Selah and The Spades review – a bipartisan satire

April 15, 2020 (Last updated: last month)
M.N. Miller 0
Amazon Prime, Film, Film Reviews
3.5

Summary

Poe’s debut feature is a highly stylized and engaging Juvenalian satire about today’s political climate that plays it too safe with its finale.


Early on in Tayarisha Poe’s debut feature, the protagonist looks into the camera and confidently laments, “Cover your shoulders, cover your legs, because they can’t tell boys to keep it in their pants.” They are taught to change themselves for the sake of other’s biological hormones they can’t control; the contempt of the very accepted social norm of appeasing anyone but themselves sets the overall tone for Selah and The Spades. That titular character, Selah, is played with marvelous, even brooding moxie by Lovie Simone (Greenleaf), who carries the film up until the play is the all too safe finale.

Poe’s script is a character study set is a highly stylized Juvenalian satire (so much so, it’s sometimes like looking at an overtly specific Tumblr page) about today’s political climate in a realistic setting — high school. Now, on the surface, this has been done before in films like Heathers and Cruel Intentions but aspires to a much higher plane to be taken seriously, like Alan Payne’s Election.

With the current administration’s penchant for more visceral than ever before, bipartisan politics attacks their opponents, including their own, making Selah feel almost fresh, even relevant instead of tired.

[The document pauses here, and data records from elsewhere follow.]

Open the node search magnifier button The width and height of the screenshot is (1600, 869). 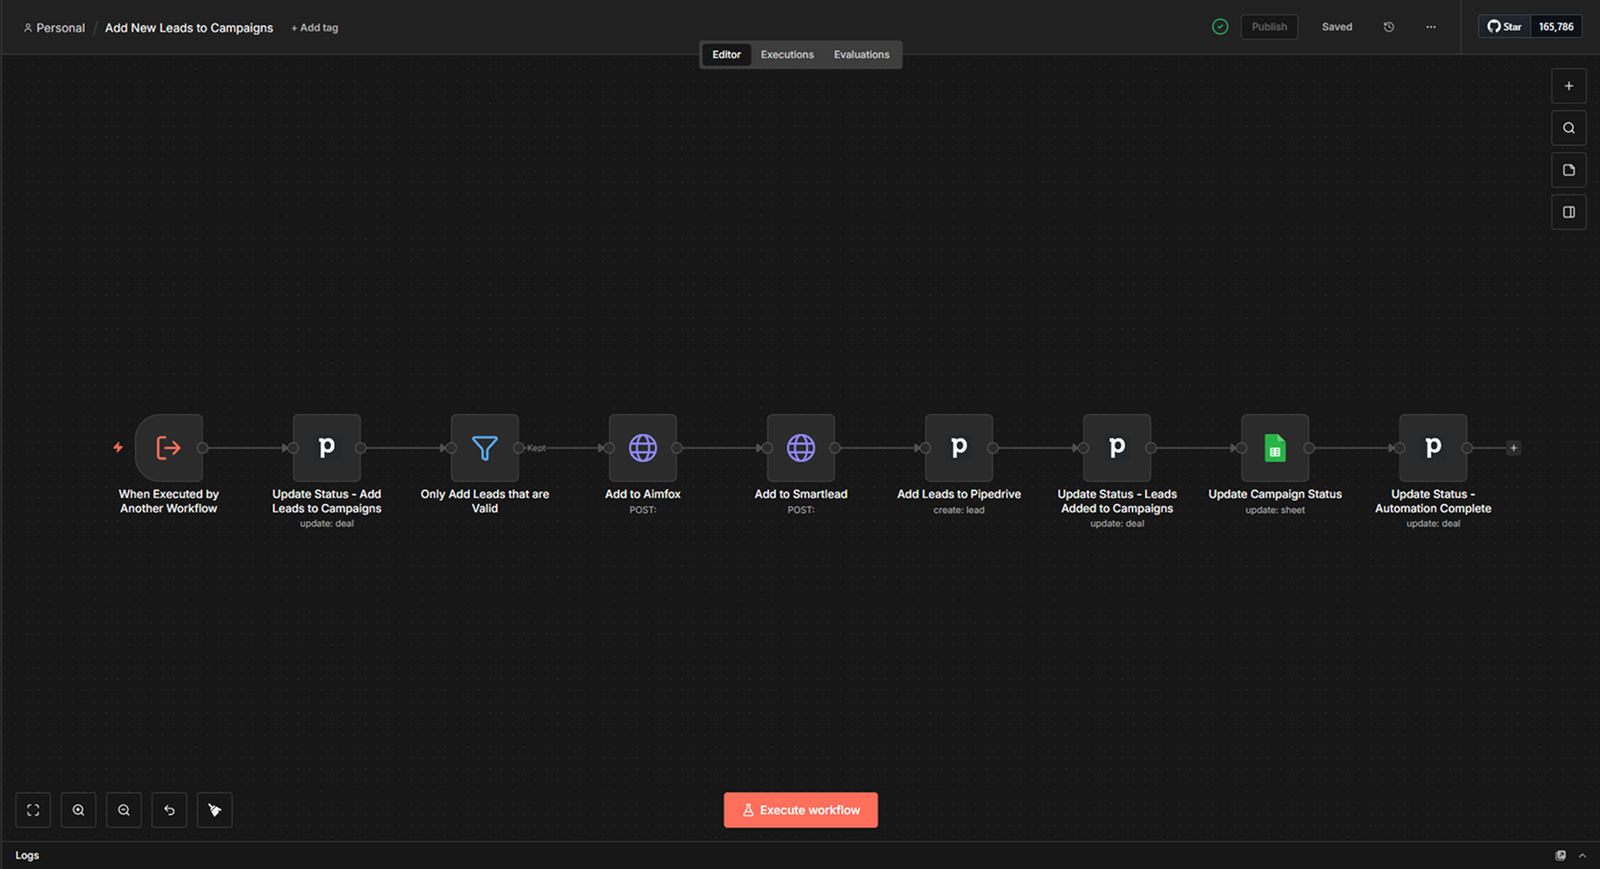tap(1568, 128)
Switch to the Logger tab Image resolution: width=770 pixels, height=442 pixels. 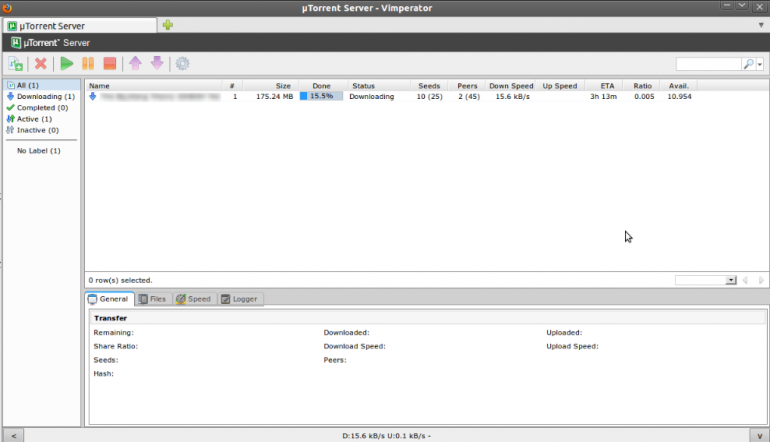[240, 299]
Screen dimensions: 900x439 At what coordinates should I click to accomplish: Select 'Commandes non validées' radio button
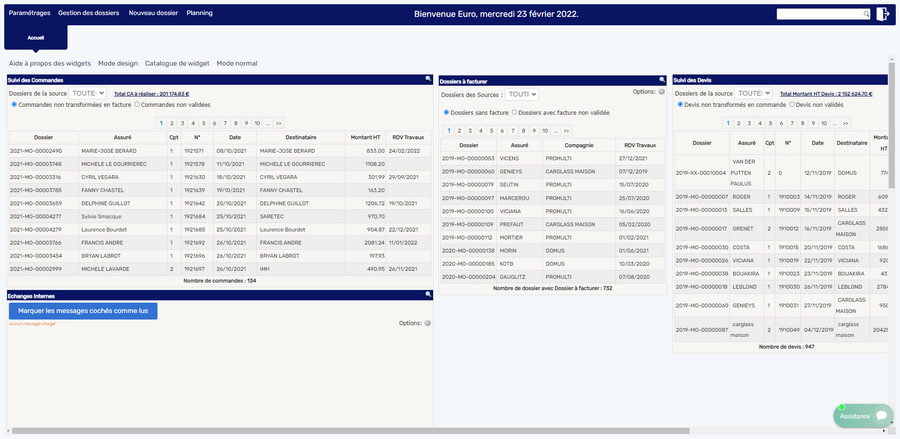(x=137, y=104)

The satirization of the ones in power (Simone) and the idealists (Wetlands’ Celeste O’Connor), and the ones just trying to survive (When They See Us Emmy-award winner Jharrel Jerome) crackles with bitter wit and an intelligent story; operating on varying levels that combines components of the social movements #MeToo and Black Lives Matter that go hand in hand.

Selah and the Spades have several exciting character studies that still tend to be rare on streaming platforms but have an issue in that Simone’s Selah represents one of few potential female anti-heroes streaming anywhere today that the film doesn’t fully embrace. Every movie doesn’t need to redeem its characters. I would argue it would have been a much stronger film because of it.

The fatal flaw is here, though, is the safe way the film wraps up its story, losing its nerve and lacking a killer instinct that the film needs. Something uneven about it feels unnatural, like an exit strategy for sequels or launch for a possible Amazon Prime television series with the stars attached — which could have still been accomplished with a touch more creativity without sacrificing the completion of a greater ideal. At the very least, life goes on ending that didn’t need to bring everyone together.

After all, bipartisan politics’ job isn’t to compromise a belief. It’s to win it.